* [DATA SHOWN]:
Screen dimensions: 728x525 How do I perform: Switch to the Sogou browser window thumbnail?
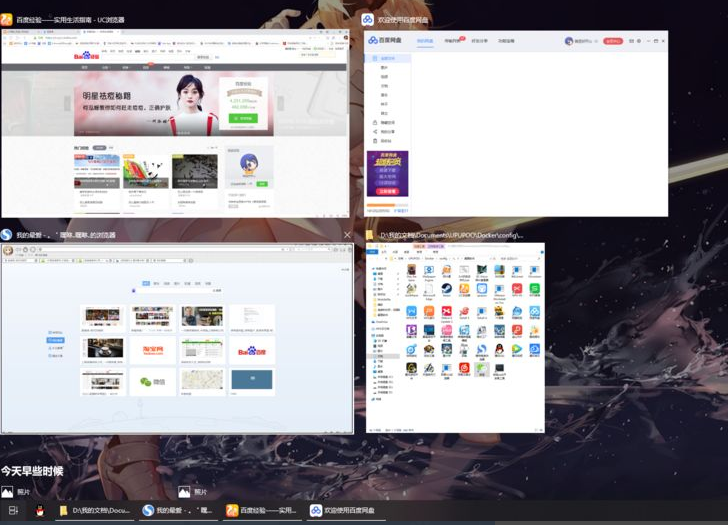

...

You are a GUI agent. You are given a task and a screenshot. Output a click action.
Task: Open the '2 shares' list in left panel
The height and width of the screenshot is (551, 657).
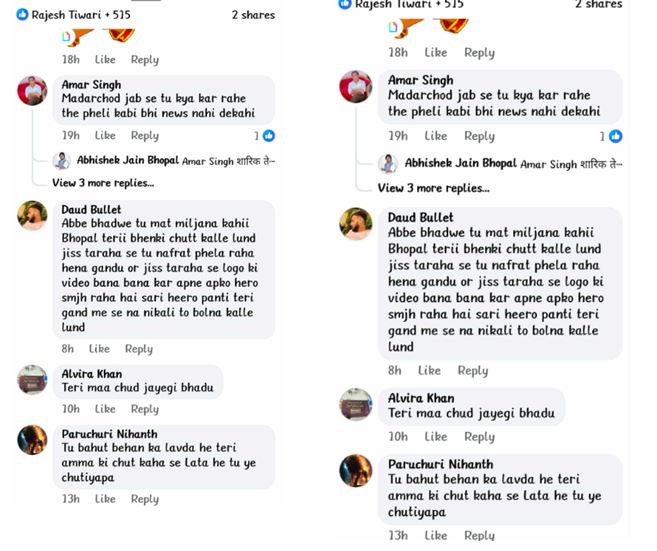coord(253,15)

==

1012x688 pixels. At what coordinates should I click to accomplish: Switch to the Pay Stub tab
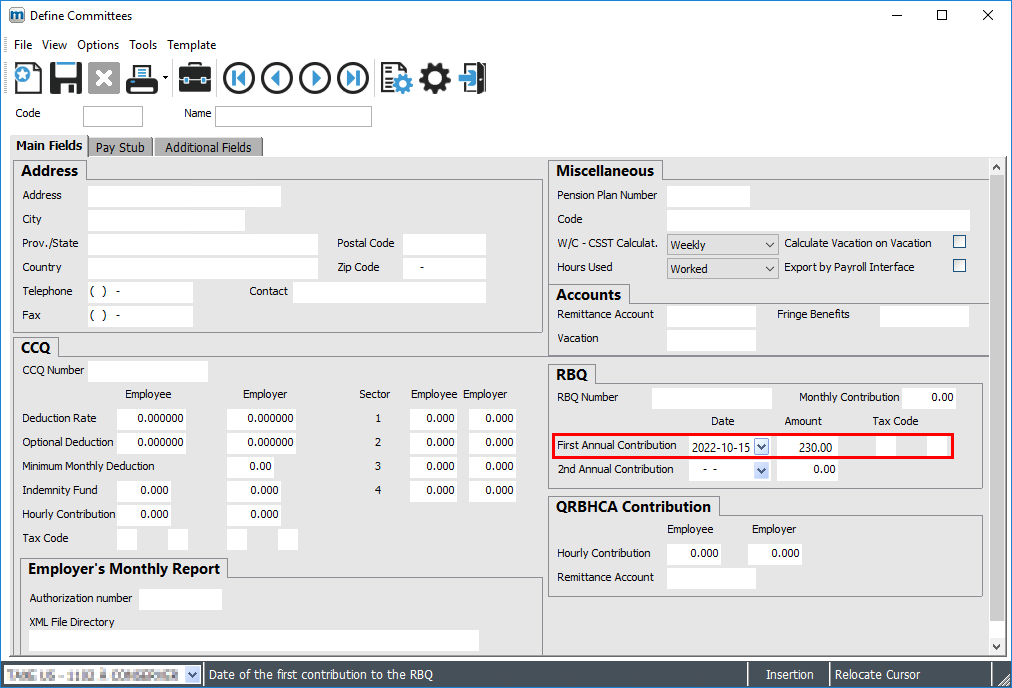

* [EXERCISE PROMPT]: Among the lines above, list those that contain the word "Switch".

* [REPLY]:
Screen dimensions: 728x525 How do I perform: Switch to the Sogou browser window thumbnail?
1012x688 pixels. At what coordinates should I click to accomplish: Switch to the Pay Stub tab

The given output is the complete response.